Meshworks: The Art of Trial and Error

“Typesetting is like film cutting.”

This quote from the diary of Anias Nin struck a chord with me. I could immediately see the similarities between the two processes of film editing and typesetting. Both are incredibly painstaking with much intricate and patient work involved to ensure a beautiful, cohesive product where everything has its place for a particular reason. Both film editing and typesetting also go through copious amounts of trial and error in order to see what works and what needs to be fixed. But this repetition is necessary and justified in the end. Indeed, this comparison is made even clearer to me after the experience at Meshworks Press.

My group’s work of art, courtesy of Meshworks Press © Micaela Kreuzwieser

The main thing I noticed in my first experience with typesetting was how much rearranging is involved, not only to adjust spacing and see what designs work the best, but also to ensure maximum security so that the pieces stay tightly in the frame and do not fall into the press. My group must have adjusted the pieces dozens of times, with much appreciated aid from the wonderful expert Miss Haylee Ebersole, selecting similarly-sized pieces when we couldn’t make the original choices work, tucking rolled pieces of paper into the cracks to take up extra space, and tightening and loosening the frame to check the compactness of the chosen type. This long process of trial and error drove home to me how much patience and stubborn focus is required to work with letterpress and create the beautiful pieces shown. I was reminded of a clip from the film Pressing On which compared the constant adjustments at the letterpress to the computer editing taking place on Word, only the latter can occur at the touch of a few buttons. The hands-on nature of even the smallest changes in letterpress made me feel more connected to our finished design’s production and thus, even more satisfied when it was finally concluded.

This long procedure, I believe, is the essence of the letterpress and the core of its poetics. There is an uncertainty present in it, an unknowing of how exactly it will turn out or how long it will take. Letters may need to be swapped out, different blocks require testing in spaces of various sizes, and there is always a chance of that one crevice where nothing will fit except a rolled-up piece of paper. In this fashion, the art of letterpress could be said to compose itself because if something won’t work physically no matter how many attempts are made, the only option is to go back to the drawing board on that idea. Once again, compare this to a computer where it takes little effort to adjust letters to be of the same size or to center a certain design that could take minutes of tampering and jamming in letterpress format just to see if it will sit properly. Interestingly, while it too is modern technology, the film cutting mentioned in the top quote takes the same effort of attempting multiple tries. And truly, it may be pursued and studied profusely just as letterpress printing is for the same reasons : the magic involved, both throughout the complex creative process and in the final piece.

3 thoughts on “Meshworks: The Art of Trial and Error”
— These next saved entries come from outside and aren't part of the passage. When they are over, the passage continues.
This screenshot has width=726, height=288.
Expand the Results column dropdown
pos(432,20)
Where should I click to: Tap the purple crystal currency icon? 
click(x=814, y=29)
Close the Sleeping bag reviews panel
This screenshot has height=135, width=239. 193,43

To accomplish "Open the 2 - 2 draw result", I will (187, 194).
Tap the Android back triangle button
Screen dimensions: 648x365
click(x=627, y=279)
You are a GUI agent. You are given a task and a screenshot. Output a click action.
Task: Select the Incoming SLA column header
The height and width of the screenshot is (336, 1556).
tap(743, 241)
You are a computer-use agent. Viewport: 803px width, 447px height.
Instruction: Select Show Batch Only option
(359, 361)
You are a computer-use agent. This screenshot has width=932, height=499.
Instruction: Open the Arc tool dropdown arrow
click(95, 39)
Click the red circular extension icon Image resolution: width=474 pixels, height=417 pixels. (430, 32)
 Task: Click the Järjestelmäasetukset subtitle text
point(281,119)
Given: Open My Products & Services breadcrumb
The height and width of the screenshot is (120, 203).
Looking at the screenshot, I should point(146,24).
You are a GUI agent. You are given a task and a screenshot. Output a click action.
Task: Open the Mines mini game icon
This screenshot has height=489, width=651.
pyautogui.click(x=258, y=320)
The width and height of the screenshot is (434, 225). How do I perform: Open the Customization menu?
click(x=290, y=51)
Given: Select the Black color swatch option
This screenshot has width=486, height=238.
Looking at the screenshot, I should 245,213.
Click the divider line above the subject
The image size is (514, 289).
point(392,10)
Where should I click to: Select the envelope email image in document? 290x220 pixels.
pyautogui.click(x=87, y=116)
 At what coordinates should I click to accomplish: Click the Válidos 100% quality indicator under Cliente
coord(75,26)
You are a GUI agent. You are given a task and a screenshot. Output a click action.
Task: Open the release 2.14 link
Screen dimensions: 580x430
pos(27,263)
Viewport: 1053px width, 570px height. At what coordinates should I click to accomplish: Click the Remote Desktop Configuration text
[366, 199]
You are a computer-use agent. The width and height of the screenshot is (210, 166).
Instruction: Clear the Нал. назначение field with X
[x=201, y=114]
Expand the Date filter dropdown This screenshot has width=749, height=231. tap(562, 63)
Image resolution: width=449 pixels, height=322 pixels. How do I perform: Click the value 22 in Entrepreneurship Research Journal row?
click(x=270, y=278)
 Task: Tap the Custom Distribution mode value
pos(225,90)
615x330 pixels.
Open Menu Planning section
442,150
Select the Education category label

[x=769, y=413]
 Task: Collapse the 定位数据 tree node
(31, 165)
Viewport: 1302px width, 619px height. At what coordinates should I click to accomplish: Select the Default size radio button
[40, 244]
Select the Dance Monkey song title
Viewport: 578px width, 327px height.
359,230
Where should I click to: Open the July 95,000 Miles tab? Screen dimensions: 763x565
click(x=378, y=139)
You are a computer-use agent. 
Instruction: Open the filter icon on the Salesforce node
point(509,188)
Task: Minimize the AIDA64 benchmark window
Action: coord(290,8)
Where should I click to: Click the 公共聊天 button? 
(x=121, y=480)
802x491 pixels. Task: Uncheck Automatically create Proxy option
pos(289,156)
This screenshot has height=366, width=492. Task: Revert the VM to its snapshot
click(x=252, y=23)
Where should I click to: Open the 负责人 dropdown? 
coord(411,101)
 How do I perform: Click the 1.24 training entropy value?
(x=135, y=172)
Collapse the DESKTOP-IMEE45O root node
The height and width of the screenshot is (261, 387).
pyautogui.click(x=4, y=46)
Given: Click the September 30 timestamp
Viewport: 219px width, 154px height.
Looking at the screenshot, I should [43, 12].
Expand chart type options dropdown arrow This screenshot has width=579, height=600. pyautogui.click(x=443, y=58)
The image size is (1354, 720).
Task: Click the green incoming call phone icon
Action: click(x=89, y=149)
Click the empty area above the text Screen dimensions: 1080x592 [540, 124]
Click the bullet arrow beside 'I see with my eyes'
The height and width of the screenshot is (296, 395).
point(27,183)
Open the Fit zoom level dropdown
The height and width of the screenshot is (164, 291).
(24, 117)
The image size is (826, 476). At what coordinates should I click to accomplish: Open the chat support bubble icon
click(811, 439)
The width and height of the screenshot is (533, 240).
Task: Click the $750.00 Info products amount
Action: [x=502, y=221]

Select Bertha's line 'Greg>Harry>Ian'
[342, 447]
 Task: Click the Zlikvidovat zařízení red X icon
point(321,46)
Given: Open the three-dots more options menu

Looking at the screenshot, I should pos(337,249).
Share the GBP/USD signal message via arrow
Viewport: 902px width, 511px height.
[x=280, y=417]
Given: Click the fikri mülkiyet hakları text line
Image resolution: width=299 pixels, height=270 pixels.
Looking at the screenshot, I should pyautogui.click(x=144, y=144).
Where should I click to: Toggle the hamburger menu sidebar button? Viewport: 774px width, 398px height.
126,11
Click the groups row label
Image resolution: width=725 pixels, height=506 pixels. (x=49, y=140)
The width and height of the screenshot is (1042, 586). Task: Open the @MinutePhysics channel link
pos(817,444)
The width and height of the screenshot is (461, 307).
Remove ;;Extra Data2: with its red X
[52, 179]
  1. I love the idea of a letterpress print job composing itself. It means that the text can only take a finite number of forms given the space and materials, and the job of the printer is to figure out what those forms are.


  2. “The art of letterpress could be said to compose itself”… I love this! What a beautiful way to describe printmaking! I agree with Julia: the text is more limited than its computer counterpart, but the printer has the ability to choose from amongst those limitations and create something amazing. I also appreciate your thoughts on becoming more attached to the work you printed manually. I don’t think I’ve ever been so attached to something printed than those three words we struggled over for an hour at Meshworks!